## [INSTRUCTIONS]
1. In the essay below on how the author's view of Christmas changed, what does A Course in Miracles call Christmas?
2. Translate this sentence from the Christmas essay below into Spanish: "From such a place sacrifice has no meaning."
3. Pick up the essay below on the changing meaning of Christmas after its final sentence, and keep writing in the same voice.

## begin DOCUMENT TEXT

The concept of Christmas has evolved a lot for me in this lifetime. I was raised in a fundamentalist, Bible-literalist version of Christianity that taught Christmas marked the actual birth of Jesus the one and only Christ. That, and a whole lot of other stuff, didn’t really make sense to me, but I rolled with it because I loved the Christmas trees, presents, cookies and Almond Roca.
In my mid-teens I walked away from conventional Christianity and began the journey of discovering what I genuinely believed. Born a nature lover, I gravitated toward indigenous and more nature-centric spiritual pathways. I learned about the spiritual aspect of solstices and that early Christians had chosen Dec. 25th as the date for Christmas in an effort to capture the interest of the pagans who celebrated Winter Solstice and various deities during that time of year. It’s important to note that though pagan is often given negative connotations, it simply means any person that holds religious or spiritual beliefs other than the mainstream, recognized religion. By that definition, the early Christians trying to blot out existing faith traditions could themselves have been classified pagan.
In my mid-thirties I discovered Unity and New Thought and began the long and not always comfortable process of unlearning much of what I’d been indoctrinated with as a kid. Over time I released damaging concepts such as original sin, and a punitive, wrathful God who demanded the horrific death of its own child.
More recently I’ve reclaimed and reframed many Christian concepts including Christ. Christ consciousness sparked into existence the moment Creation sparked into material form (maybe before but my mind can’t really get around that piece). Christ is not Jesus’ last name but rather, a level of consciousness we each have access to when we are awake to ourselves as spiritual beings and moving through the world viewing other beings in the same light. Jesus was a human being who fully remembered his Oneness with God/Source/Creator and fully embodied Christ consciousness. I’d been taught that Jesus was an unobtainable exception but I now view him as an exceptional example, a way shower. He figured out something supremely profound and urged us to discover it as well.
Interestingly, A Course in Miracles calls Christmas the “end of sacrifice” because it ties Christmas to deep forgiveness. This means not only forgiving others and ourselves but giving away the illusions of separation and aloneness, sin, fear and attack. It means thinking and moving from a place of deep, deep love. From such a place sacrifice has no meaning.

## end DOCUMENT TEXT
## begin DATA

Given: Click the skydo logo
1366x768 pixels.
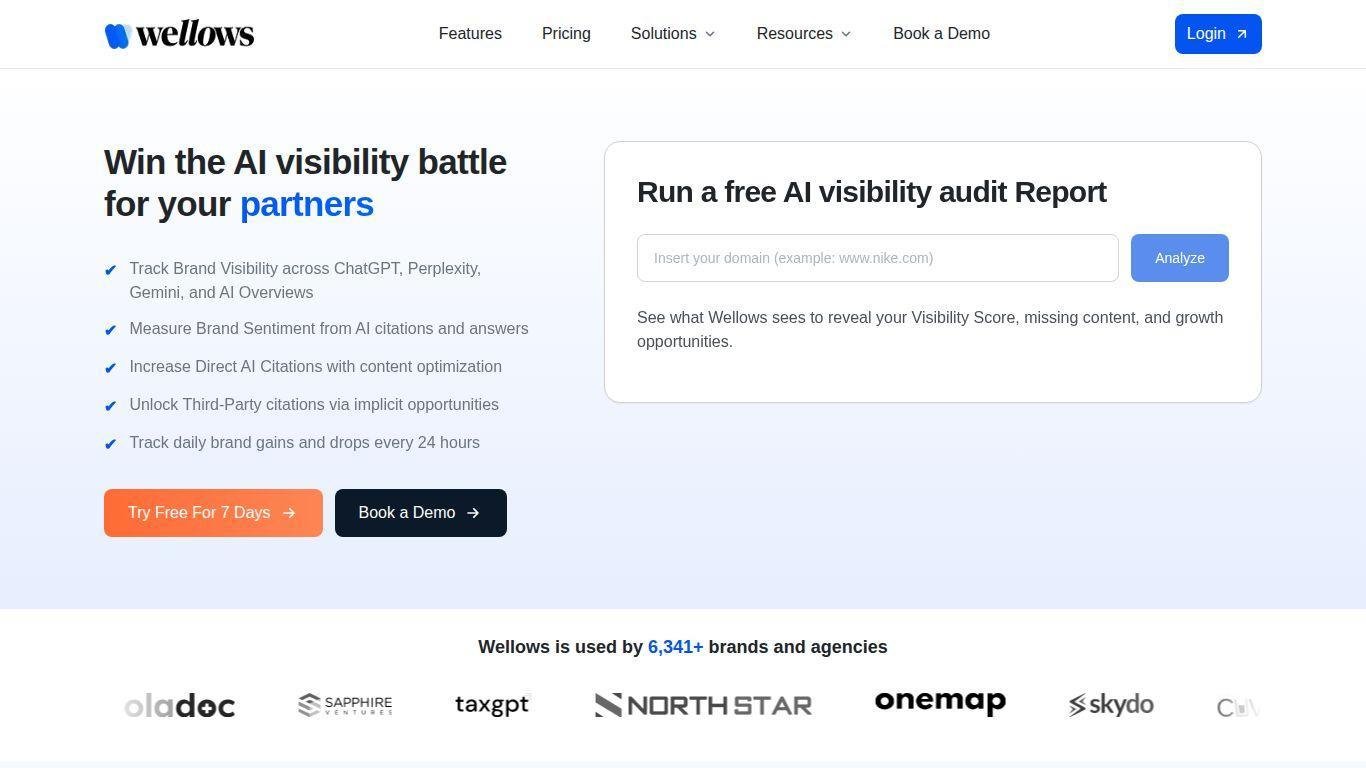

## end DATA

## [RESPONSES PER TASK]
1. It calls Christmas the "end of sacrifice."

2. Desde un lugar así, el sacrificio no tiene sentido.

3.
In Spanish “mas” means more – Christ-mas = more Christ consciousness. Christmas occurs every time we open to our Highest Self and see the Christ essence in all beings. The Course calls this seeing with Christ eyes rather than the body’s eyes. Personally, I’m a work in progress on this front but the emphasis is on the progress.
Despite the fact that there is no evidence Jesus was born Dec. 25th, it does make sense to celebrate the coming of more Christ light into the world just as we make the shift from longer, darker nights back toward the light and new growth of spring.
Along those lines I’ll close by sharing a wonderful and true story from the book, Humankind, by Rutger Bregman. The setting is the front lines of World War 1. In December 1914, just months into the war, already more than a million soldiers were dead. The front lines stretched some 500 miles and were marked by deep, filthy trenches from which the opposing sides fired at one another.
Bregman tells the story this way:
It’s Christmas Eve 1914. The night is clear and cold. Moonlight illuminates the snow-covered no man’s land separating the trenches outside the town of La Chapelle-d’Armentiéres. British High Command, feeling nervous, sends a message to the front lines: ‘It is thought possible the enemy may be contemplating an attack during Christmas or New Year. Special vigilance will be maintained during this period.’
The generals have no idea what’s really about to happen.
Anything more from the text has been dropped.